Speaking during the issuing of title deeds in Likoni and Jomvu sub-counties, Housing Principal Secretary Charles Hinga told residents of the Kindunguni and Misufini informal settlements to value the title deeds as a key to prosperity.
“The journey from poverty starts from ownership of a title deed. Ownership is so important as it will bring healing to our country,” PS Hinga said.
Some 1,679 title deeds were issued over the weekend, with 455 in Kindunguni, 817 in Likoni, 203 in Kindunguni and 407 in Misufini.
Lands Chief Officer June Mwajuma noted that at least 2,997 title deeds would be issued to residents in Mombasa by the end of October and another 5,000 in November.
Governor Hassan Joho said residents can now take pride in being transformed from squatters to landowners.
The county government has partnered with the Kenya Informal Settlements Improvement Project (KISIP) to foster comfort and dignity for residents.
“Our resolve is to improve the living standards of our people through upgrading informal settlements. We are also investing heavily in improving essential infrastructure, which will ultimately elevate the quality of life of residents,” Governor Joho said.
PS Hinga said 2,656 title deeds generated in the informal settlements will benefit 22,733 residents.
The KISIP programme seeks to improve the livelihoods of people in informal settlements and it includes promoting, facilitating and providing the security of tenure, and improving housing, income generation and physical and social infrastructure.
Jomvu MP Badi Twalib welcomed the title deeds for his constituents and urged the county government to waive land rates for the new landowners until 2022.
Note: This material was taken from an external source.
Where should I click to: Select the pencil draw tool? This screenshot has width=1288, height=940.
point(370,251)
“Land is your resource. The current government is working well with counties. Kindly use the land as security in boosting yourselves through securing loans and advancing yourselves in life,” Mr Badi said.
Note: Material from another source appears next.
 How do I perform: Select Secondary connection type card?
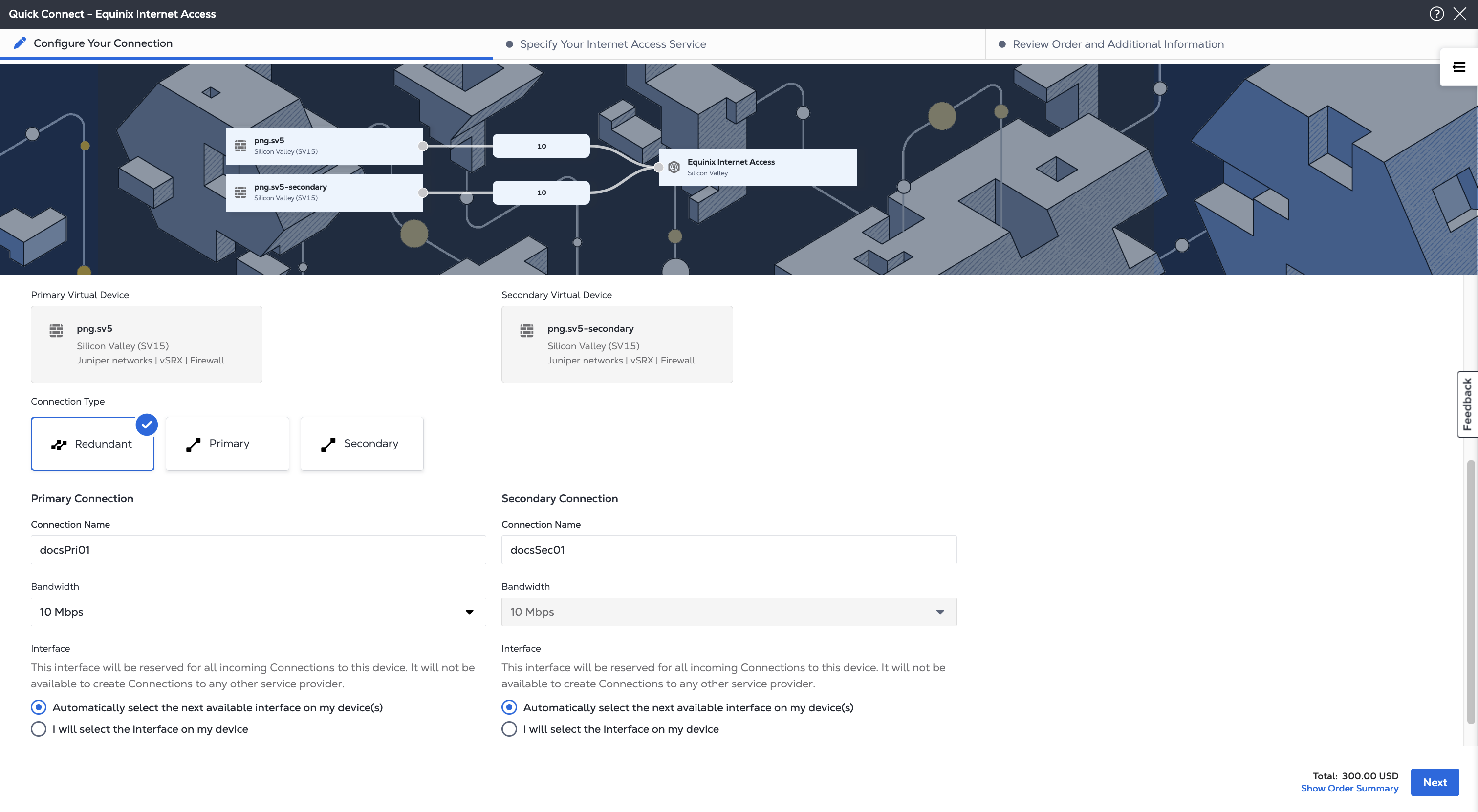point(362,444)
Governor Joho also used the platform to hit out at Deputy President William Ruto’s bottom-up economic model.
Mr Joho said an economic model should be responsive to the needs of residents and not ridicule them.
“The model must be interactive. A good model is not all about money. Economic models must be defined beyond money. They have made us look like fools. There is a need to have an enabling environment to do business,” the governor said.